[Records from a data source]
..........

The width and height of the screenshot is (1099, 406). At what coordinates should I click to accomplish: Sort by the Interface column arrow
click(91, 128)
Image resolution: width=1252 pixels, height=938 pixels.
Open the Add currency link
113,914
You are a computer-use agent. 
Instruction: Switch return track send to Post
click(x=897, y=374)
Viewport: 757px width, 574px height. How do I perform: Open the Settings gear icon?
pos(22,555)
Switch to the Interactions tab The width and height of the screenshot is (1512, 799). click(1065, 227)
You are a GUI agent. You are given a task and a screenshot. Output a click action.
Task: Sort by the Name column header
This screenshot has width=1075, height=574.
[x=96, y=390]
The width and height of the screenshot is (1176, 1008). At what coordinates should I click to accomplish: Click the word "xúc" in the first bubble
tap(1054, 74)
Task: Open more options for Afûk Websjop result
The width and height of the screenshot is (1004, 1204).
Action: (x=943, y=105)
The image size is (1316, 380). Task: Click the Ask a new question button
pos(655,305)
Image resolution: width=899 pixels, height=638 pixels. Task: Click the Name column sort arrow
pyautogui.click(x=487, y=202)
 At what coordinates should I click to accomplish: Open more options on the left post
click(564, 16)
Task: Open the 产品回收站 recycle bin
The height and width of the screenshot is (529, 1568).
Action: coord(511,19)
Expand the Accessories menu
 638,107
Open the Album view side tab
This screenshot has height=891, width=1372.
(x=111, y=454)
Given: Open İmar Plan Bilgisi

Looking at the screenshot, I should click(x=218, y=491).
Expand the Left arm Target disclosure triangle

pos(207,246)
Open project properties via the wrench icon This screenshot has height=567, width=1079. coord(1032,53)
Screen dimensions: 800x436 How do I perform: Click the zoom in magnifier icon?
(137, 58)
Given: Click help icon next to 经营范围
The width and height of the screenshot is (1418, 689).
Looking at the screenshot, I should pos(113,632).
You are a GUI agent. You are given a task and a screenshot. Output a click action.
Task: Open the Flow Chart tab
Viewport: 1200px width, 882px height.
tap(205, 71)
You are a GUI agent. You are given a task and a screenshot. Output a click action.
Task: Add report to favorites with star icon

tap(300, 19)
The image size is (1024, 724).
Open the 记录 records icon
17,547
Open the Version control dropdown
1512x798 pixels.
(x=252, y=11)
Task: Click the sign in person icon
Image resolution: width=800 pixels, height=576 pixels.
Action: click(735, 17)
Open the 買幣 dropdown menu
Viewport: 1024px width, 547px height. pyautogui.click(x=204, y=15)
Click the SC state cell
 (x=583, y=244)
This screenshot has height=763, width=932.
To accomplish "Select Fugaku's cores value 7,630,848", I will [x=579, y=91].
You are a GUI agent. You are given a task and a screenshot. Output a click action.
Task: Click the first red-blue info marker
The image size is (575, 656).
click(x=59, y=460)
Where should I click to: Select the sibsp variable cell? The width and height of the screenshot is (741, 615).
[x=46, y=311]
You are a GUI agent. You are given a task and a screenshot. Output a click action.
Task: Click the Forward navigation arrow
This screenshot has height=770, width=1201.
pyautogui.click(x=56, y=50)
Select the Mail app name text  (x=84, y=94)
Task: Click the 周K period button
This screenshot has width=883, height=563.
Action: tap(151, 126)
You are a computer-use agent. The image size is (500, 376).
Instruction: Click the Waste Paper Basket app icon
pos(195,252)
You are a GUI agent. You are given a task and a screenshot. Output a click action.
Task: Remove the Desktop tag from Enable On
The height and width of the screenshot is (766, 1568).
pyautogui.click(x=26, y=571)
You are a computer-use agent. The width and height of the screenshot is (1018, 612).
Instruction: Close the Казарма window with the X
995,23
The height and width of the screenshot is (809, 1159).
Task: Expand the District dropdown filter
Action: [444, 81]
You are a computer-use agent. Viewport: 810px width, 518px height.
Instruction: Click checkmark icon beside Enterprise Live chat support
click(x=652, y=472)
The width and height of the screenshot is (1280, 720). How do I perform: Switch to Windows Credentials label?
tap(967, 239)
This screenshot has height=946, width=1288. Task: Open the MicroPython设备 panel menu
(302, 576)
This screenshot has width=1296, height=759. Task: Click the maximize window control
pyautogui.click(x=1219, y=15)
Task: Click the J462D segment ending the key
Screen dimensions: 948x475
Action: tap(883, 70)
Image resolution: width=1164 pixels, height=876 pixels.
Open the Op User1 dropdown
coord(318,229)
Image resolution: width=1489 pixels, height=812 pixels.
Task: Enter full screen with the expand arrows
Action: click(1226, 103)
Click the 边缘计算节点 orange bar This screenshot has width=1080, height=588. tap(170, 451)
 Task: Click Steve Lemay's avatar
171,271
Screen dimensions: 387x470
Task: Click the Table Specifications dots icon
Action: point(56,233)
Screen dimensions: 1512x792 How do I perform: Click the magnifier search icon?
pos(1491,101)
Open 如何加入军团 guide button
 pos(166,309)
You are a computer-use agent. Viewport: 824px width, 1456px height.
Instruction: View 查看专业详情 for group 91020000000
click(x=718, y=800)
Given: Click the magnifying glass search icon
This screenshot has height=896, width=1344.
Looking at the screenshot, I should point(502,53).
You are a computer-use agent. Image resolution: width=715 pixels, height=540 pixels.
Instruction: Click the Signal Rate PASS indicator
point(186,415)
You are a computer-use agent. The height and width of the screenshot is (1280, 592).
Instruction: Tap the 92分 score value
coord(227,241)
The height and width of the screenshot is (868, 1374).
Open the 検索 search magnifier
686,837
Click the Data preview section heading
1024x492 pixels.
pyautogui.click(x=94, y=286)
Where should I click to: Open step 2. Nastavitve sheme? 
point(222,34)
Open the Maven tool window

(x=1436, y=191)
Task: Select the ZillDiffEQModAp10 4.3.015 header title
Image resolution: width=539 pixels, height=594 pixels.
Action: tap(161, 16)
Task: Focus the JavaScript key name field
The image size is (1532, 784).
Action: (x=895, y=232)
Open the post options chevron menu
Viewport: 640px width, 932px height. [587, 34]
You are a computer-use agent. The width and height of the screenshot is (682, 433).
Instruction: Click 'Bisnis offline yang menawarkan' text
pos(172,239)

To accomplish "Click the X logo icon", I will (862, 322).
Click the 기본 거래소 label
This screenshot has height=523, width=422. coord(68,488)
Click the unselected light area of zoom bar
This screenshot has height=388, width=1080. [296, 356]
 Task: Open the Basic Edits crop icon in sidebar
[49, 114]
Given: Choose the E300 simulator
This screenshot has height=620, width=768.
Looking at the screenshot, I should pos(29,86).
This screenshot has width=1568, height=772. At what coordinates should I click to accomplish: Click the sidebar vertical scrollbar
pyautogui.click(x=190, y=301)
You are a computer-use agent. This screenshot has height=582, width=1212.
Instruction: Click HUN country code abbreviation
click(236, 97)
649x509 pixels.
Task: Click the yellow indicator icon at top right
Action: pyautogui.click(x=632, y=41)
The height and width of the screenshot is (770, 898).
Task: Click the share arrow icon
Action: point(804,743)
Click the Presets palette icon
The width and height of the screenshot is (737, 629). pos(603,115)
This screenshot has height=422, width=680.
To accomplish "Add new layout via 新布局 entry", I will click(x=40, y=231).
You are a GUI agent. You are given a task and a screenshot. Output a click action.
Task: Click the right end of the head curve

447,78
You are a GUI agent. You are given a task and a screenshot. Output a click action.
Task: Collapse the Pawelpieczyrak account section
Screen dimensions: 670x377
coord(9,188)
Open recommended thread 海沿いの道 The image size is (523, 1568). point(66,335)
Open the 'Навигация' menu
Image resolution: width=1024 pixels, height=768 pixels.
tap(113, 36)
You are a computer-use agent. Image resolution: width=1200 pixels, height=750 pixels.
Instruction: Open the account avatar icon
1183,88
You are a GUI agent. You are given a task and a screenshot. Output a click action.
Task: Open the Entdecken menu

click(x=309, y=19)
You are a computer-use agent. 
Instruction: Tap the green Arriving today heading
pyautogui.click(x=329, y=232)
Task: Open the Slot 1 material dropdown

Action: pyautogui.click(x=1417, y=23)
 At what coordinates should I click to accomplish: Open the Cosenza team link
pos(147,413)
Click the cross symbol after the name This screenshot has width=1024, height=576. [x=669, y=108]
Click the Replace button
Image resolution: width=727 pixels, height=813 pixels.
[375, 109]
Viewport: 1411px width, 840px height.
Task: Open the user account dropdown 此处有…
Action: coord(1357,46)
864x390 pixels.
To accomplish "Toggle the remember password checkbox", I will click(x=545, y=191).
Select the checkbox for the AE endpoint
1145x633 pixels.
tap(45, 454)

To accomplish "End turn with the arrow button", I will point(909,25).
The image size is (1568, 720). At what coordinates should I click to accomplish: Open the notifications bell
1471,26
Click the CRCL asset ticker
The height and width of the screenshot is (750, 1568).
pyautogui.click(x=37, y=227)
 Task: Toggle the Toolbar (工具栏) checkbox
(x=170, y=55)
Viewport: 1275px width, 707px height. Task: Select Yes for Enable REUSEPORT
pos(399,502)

..........

• **WHAT YOU ARE ASKED TO DO**:
Your response should be each line that includes the word "section", copied from the records.

• **REPLY**:
Click the Data preview section heading
Task: Collapse the Pawelpieczyrak account section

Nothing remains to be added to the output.